Money Laundering Syndicate Recycles $155 Million in Crypto and Fiat Transactions Hong Kong Customs revealed Thursday that the criminal organisation is suspected to have processed unlawful cash totaling 1.2 billion Hong Kong dollars ($155 million).
Officers seized the accused ringleader and three other inhabitants of China’s special administrative area in an operation code-named “Coin Breaker.”
The money laundering gang began its illicit activities last year and has been operating through three different shell businesses.
To trade the stablecoin tether (USDT), the entities opened e-wallet accounts with an undisclosed digital asset platform.
Investigators believe the scheme’s mastermind persuaded the other participants to register as CEOs of the three companies.
“Our research indicated that between February 2020 and May 2021, the syndicate laundered about HK$880 million ($113 million) through cryptocurrencies,” said Senior Superintendent Mark Woo Wai-kwan of the Customs Syndicate Crimes Investigation Bureau.
According to the South China Morning Post, the currencies used in the transactions came from about 40 different e-wallet accounts.
According to Superintendent Grace Tang Wai-ngan, 150 million Hong Kong dollars worth of cryptocurrency was moved to over 20 e-wallets from the total amount.
The remaining $730 million HKD was cashed out and put into eight bank accounts controlled by the three shell corporations.
In just six months, almost 500 cryptocurrency transactions moved through the firm’s wallets, she explained.
The average transaction was 400,000 coins, or more than 3.1 million Hong Kong dollars (about $400,000), with the greatest transaction comprising $20 million in cryptocurrency.
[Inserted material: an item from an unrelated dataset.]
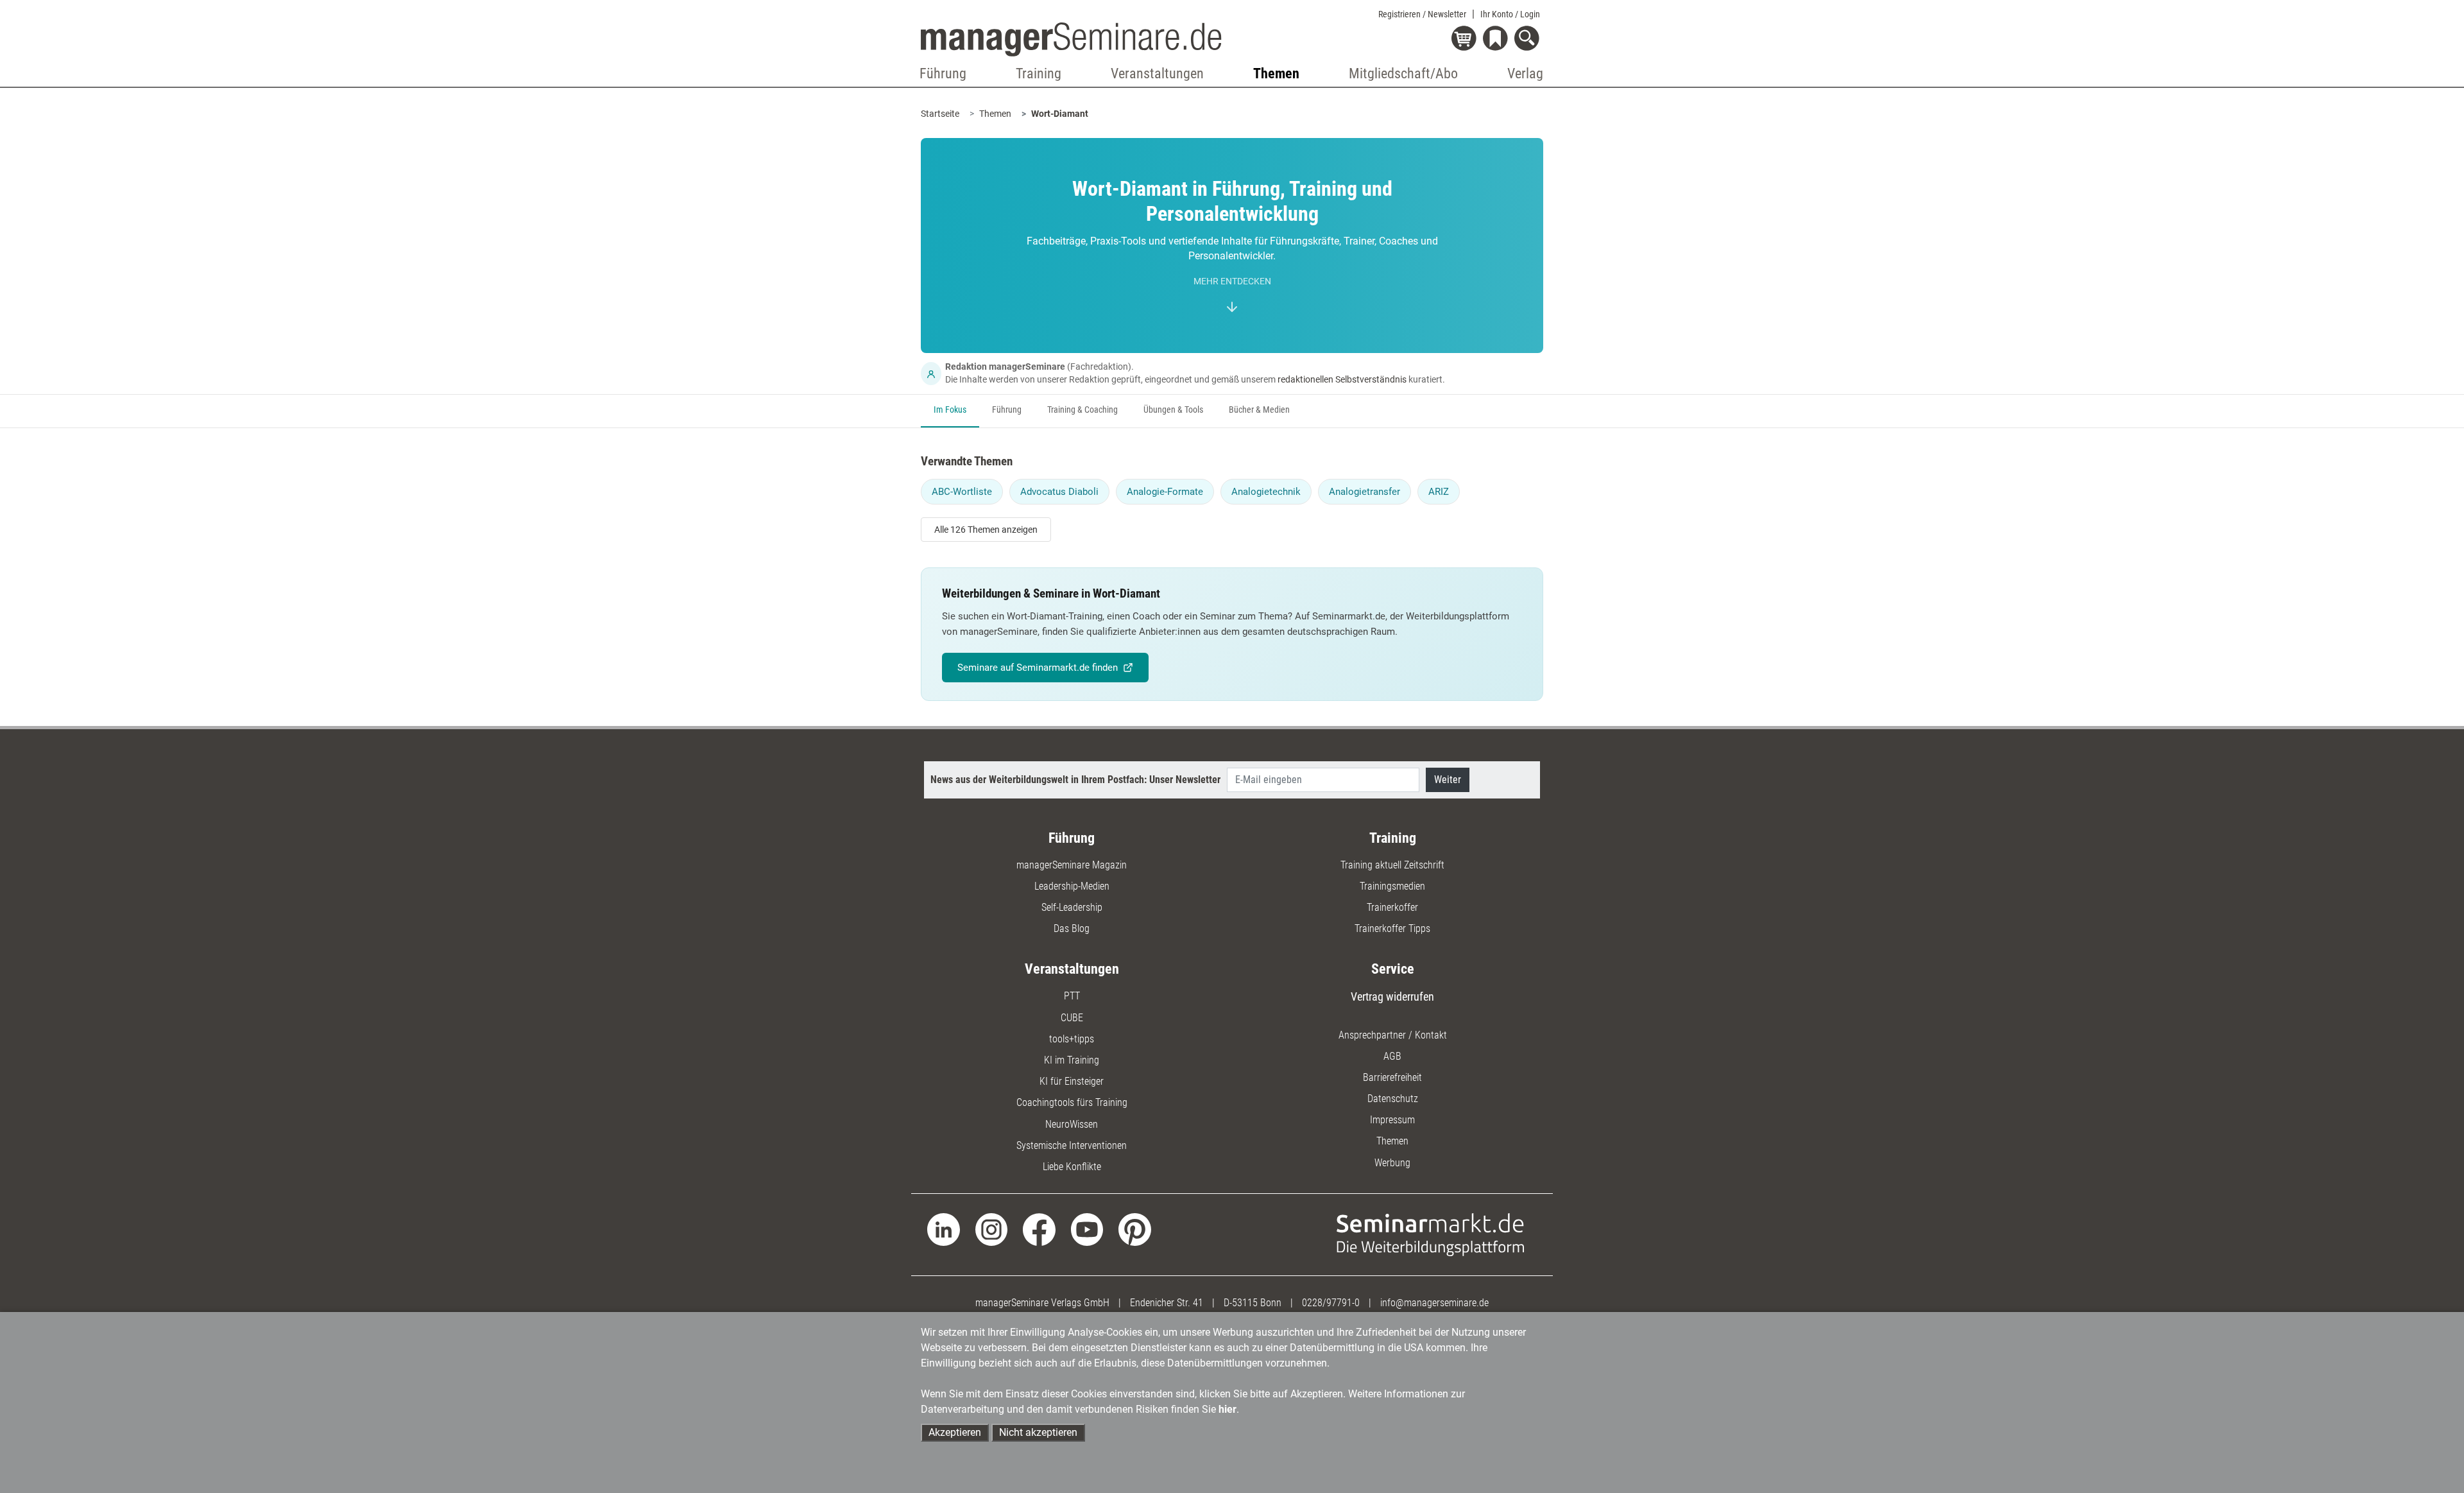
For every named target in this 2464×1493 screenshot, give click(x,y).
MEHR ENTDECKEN (1232, 281)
Officials believe that in addition to the 880 million Hong Kong dollars handled through cryptocurrency, another 350 million Hong Kong dollars ($45 million) was laundered through traditional channels.
The cash were deposited into the same eight bank accounts via a total of 100 other accounts, including business accounts belonging to 18 different Hong Kong-based shell firms.
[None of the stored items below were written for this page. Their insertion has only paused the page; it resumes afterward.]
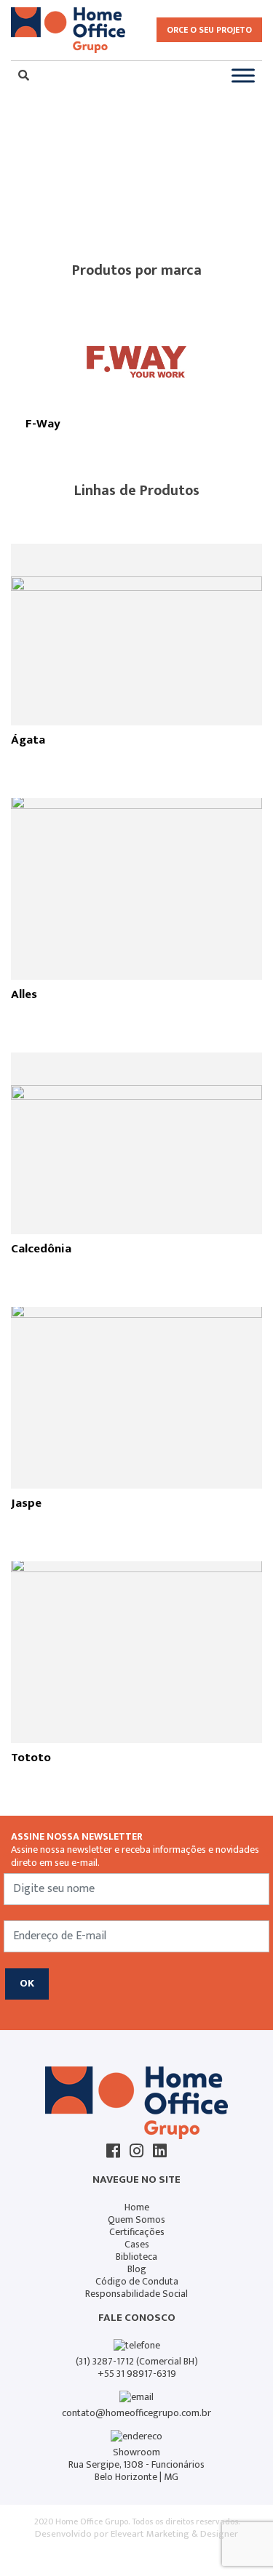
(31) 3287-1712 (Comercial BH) (137, 2361)
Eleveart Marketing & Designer (174, 2534)
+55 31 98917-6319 (137, 2373)
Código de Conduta (136, 2281)
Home (136, 2207)
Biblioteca (136, 2256)
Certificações (137, 2231)
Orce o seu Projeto (209, 30)
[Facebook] (113, 2151)
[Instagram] (136, 2151)
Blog (136, 2269)
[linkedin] (160, 2151)
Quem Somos (136, 2219)
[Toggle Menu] (243, 75)
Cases (136, 2244)
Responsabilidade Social (136, 2293)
In the end, a total of 1.08 billion Hong Kong dollars (almost $140 million) was placed into over 200 bank accounts.
In Hong Kong and other jurisdictions, these included personal accounts as well as accounts managed by money changers, investment corporations, and real estate firms.
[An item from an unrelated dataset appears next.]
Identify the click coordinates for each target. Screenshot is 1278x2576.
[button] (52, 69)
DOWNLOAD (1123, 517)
Investigators discovered that 60% of the cash were routed through bank accounts in Singapore, where Hong Kong authorities requested assistance in tracking down the funds.
To combat the use of cryptocurrency in money laundering offenses, Hong Kong Customs intends to strengthen its collaboration with other agencies and regulators.
The inquiry into the funds’ origins, initial senders, and ultimate receivers of the laundered funds is still ongoing.
The four suspects have been released on bond, according to the South China Morning Post.
Their money laundering charges might result in a 14-year prison sentence and a fine of $5 million Hong Kong dollars (about $640,000).